La carne, nos muestra Cadavid, es también clima interno y no sólo estuche o epidermis. Ahí está su cuadro Autoretrato, como testimonio, y casi testamento anticipado, de la belleza convulsiva de su obra. Jonatan se pinta anciano y maltratado por la edad. No está viejo; sino que es viejo porque está triste. El paso de las tristezas es más vertiginoso y hace más daño que el paso de los años. Y sin embargo, en esos ojos abismales, una mirada altiva, de orgullo, de resignación que ante el dolor se vuelve insolencia.

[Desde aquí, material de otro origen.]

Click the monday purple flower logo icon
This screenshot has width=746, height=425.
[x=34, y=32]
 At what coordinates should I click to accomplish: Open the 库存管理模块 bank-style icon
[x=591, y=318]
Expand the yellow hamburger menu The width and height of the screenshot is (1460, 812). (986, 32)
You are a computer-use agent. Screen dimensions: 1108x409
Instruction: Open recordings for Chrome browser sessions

Viendo esta obra, recuerdo una frase de Paul Valery: –y no es coincidencia que ande citando aquí sólo surrealistas- “Lo más profundo que hay en el hombre, es la piel.” Será siempre nuestro tejido más complejo y lo que mejor de cuenta del estado de un organismo, estado biológico, o como vemos aquí, síquico. Por ser la frontera, para seguir con Valery, “entre el color y el dolor”, o por además de ser frontera, volverse también camino, o por lo menos, laberinto.
En fin, reiteraré para finalizar, que de todo el tema de la exposición, y sabiendo sortear las interpretaciones apresuradas, será el espectador quien deba pelear con el tono neutro del título de la serie, y debo invitarlo a que se anime a ponerle los signos que quiera. Que le ponga los de admiración, y salga repitiéndose, pasmoso, en su cabeza ¡Somos carne! O que acuda a la discreta interrogación y camine con mirada baja pensando ¿Somos carne? O que se trate de meter a la misma zona del autor y sencillamente se deleite con la insinuación: Somos carne…
Jonatan Cadavid ha sabido marcar su camino artístico con los puntos suspensivos. Los sabe usar de maravilla. En ellos se reinventa, o mejor aún, se reencarna. Quizás después los arrume y con ellos hasta edifique su casa. Esperamos seguir de cerca su trayectoria. La carne busca la carne, dice por ahí la Biblia.